So, here they are, again. Technical problems with microdata. I'm eager
to hear your answers to them.

>>> One other detail that it seems not many people have picked up on yet is
>>> that microdata proposes a DOM API to extract microdata-based info from a
>>> live document on the client side. In my opinion this is huge and has the
>>> potential to greatly increase author interest in semantic markup.
>>>
>>
>> Not really. Can do this now with RDFa in XHTML. And I don't need any new
>> DOM to do it.
>>
>> The power of semantic markup isn't really seen until you take that markup
>> data _outside_ the document. And merge that data with data from other
>> documents. Google rich snippets. Yahoo searchmonkey. Heck, even an
>> application that manages the data from different subsites of one domain.
>
> I respectfully disagree. An API to do things client-side that doesn't
> require an external library is extremely powerful, because it lets content
> authors easily make use of the very same semantic markup that they are
> vending for third parties, so they have more incentive to use it and get it
> right.
Sure, an API is quite valuable. But, besides the fact that defining an
API didn't require to create a brand new syntax (it could have been
defined for any of the already existing syntaxes, see my comments of
this above), it doesn't change the fact that the value of the metadata
once taken outside the document is extremelly important. Creating a
new way to exploit the data doesn't render the other ways irrelevant.

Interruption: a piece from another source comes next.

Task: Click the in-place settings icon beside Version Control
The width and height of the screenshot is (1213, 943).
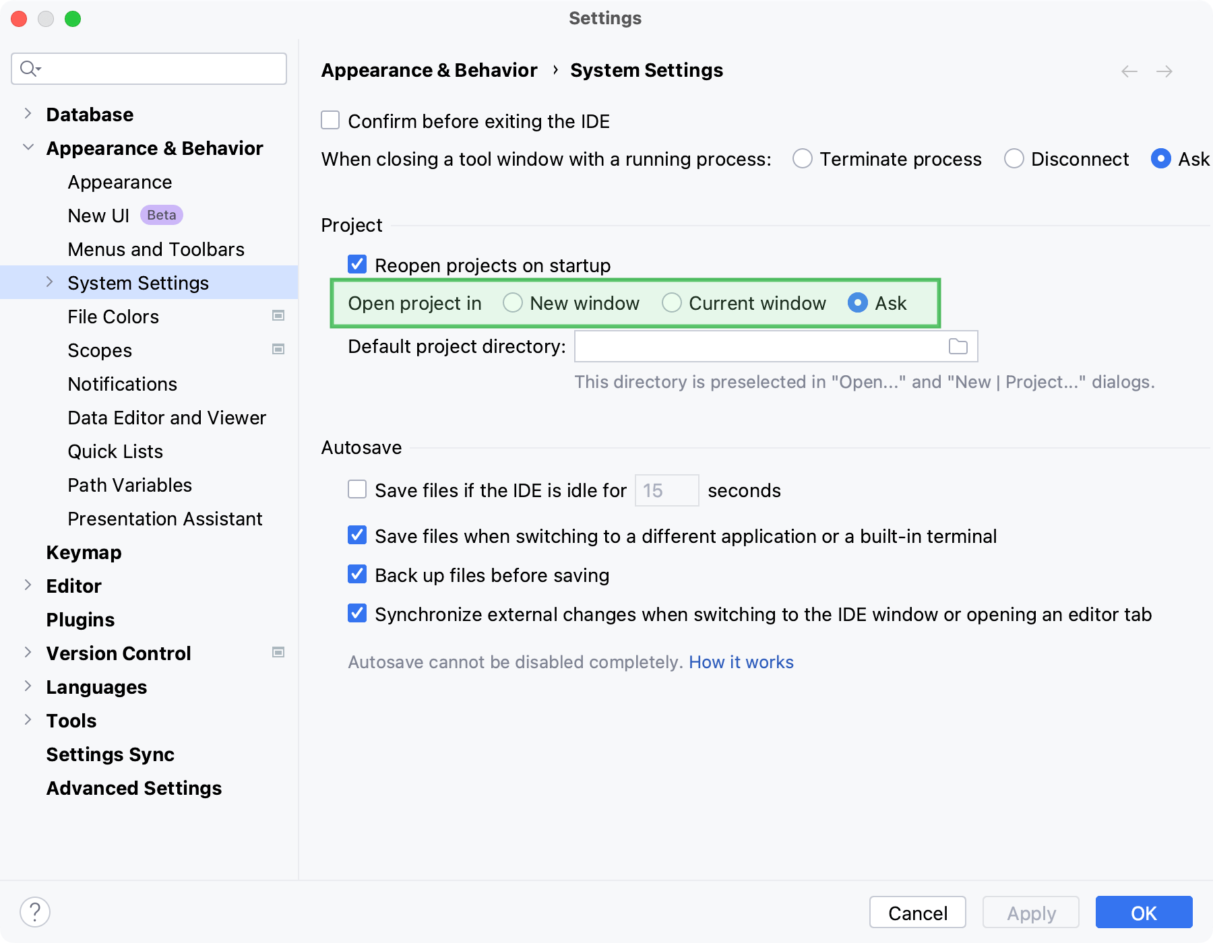Action: coord(278,652)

> With due respect, you're the one who brought competition into this
> discussion by saying there can only be one winner. I don't really think
> that's true, in this case.
With due respect, it was the WHATWG who brought competition into the
whole web spec environment, due to disagreements with the W3C (I find
the WHATWG's reasons quite valid, don't want to discuss on them now);
but now this competition seems to be going to extremes. While some
people here seem to be in the position "it's RDFa or nothing", there
are others who seem to be in the "everything is fine except RDFa"
pole. Extremes are never good; and this discussion is not an
exception.

Regards,
Eduard Pascual